This was not my plan for this week’s post.
I had intended to dazzle you with the etymology (ie, a study on the origin and history of words) of a few select horse words but instead fell down the farrier rabbit hole. Which, to be fair, I’m pleased about, because none of these words, other than farrier, were on my list.
It astounds me, having written over 100 of these charming posts, that I’m still able to unearth interesting (at least to me) subject matter. That’s how influential horses were and still are.
We all know what a farrier is, so I shan’t go on about that, but I have always wondered why the word farrier as opposed to something entirely different.
The word farrier has been in use since the 1500s and comes from the French word ferrier, which comes from the Latin word ferrarius, meaning blacksmith, which comes from ferrum, meaning iron.
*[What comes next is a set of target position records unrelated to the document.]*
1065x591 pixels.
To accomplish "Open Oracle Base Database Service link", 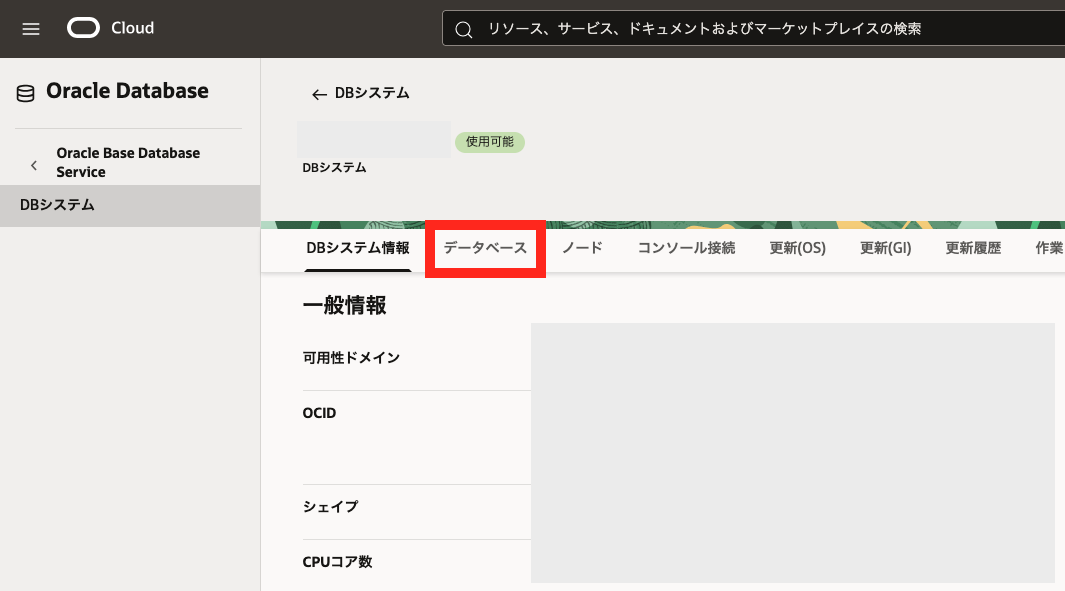I will coord(128,162).
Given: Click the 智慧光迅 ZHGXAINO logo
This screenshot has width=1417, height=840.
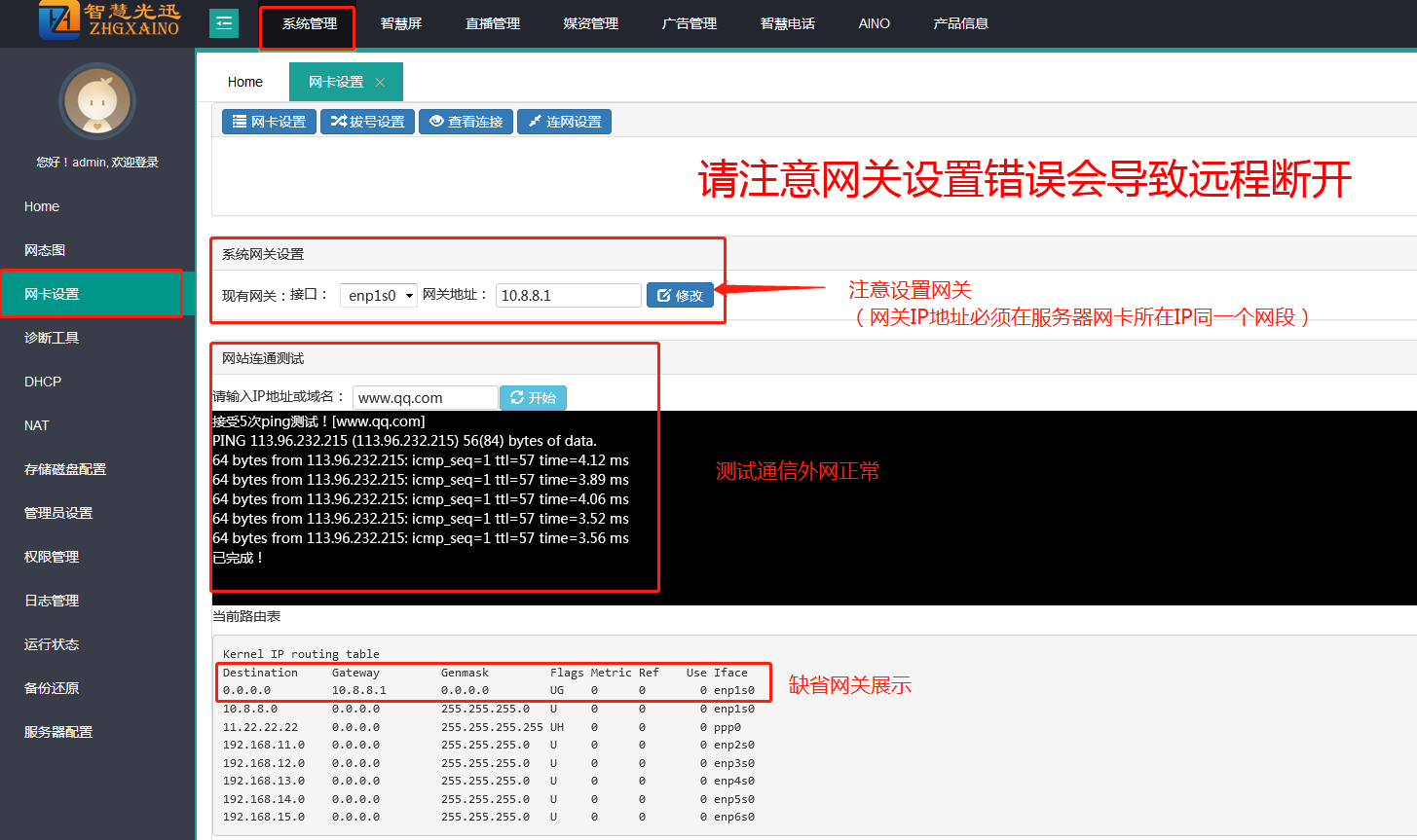Looking at the screenshot, I should pyautogui.click(x=109, y=21).
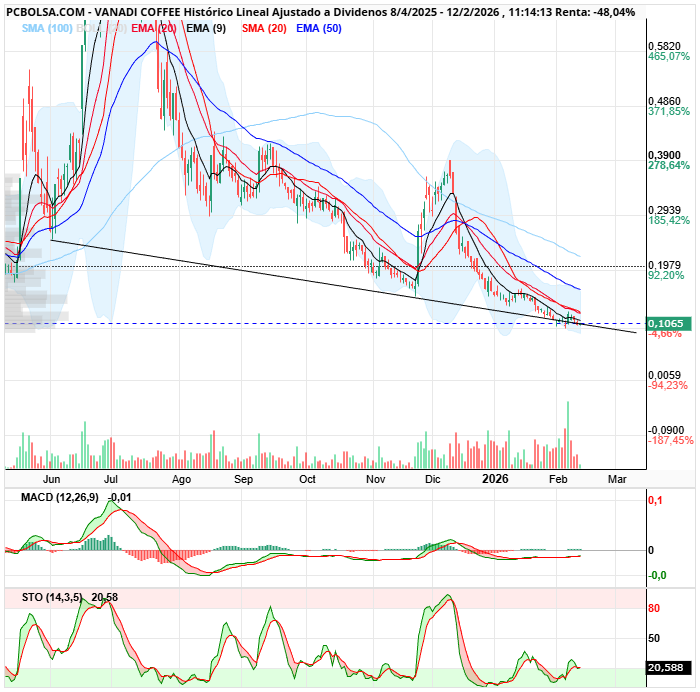This screenshot has width=700, height=692.
Task: Click the SMA (100) legend label
Action: [46, 28]
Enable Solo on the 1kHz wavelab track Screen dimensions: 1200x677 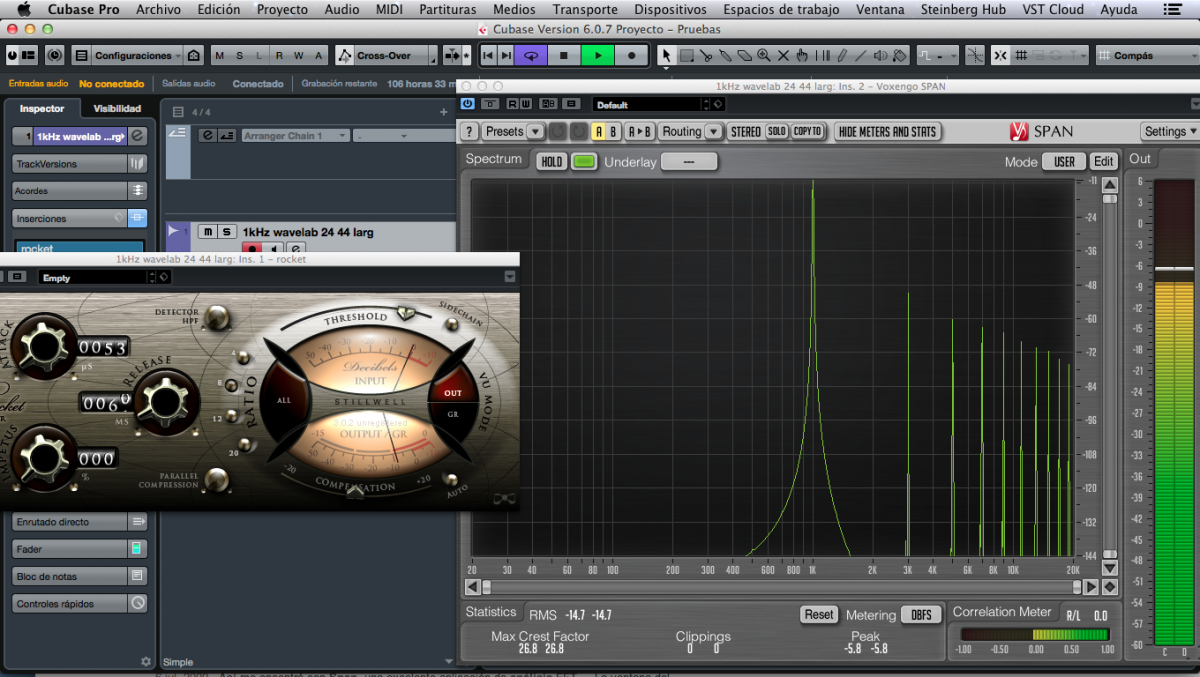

Now, if you turn to your Periodic Table of Elements, you will find that the symbol for iron is Fe, which works rather nicely with the French and Latin spelling. Why we switched the ‘E’ for an ‘A’ is another matter altogether, but at least now we know why we use the word farrier, as opposed to something entirely different.
Having leapt the farrier hurdle so easily I was curious about the word blacksmith. Why the color black? A blacksmith works with heated, heavy metals that apparently turn you and your outfit black. I made that last part up, but it’s kind of true.
When learning about the blacksmith I also learned about the whitesmith. I had no idea that was even a thing but apparently it is and a whitesmith is someone that works with softer metals such as gold, tin or pewter. I suspect you could get away with wearing white to work and remain relatively clean throughout the day.
The term blacksmith has been around since the 1400s. But as a surname, it has been going strong since the 1200s.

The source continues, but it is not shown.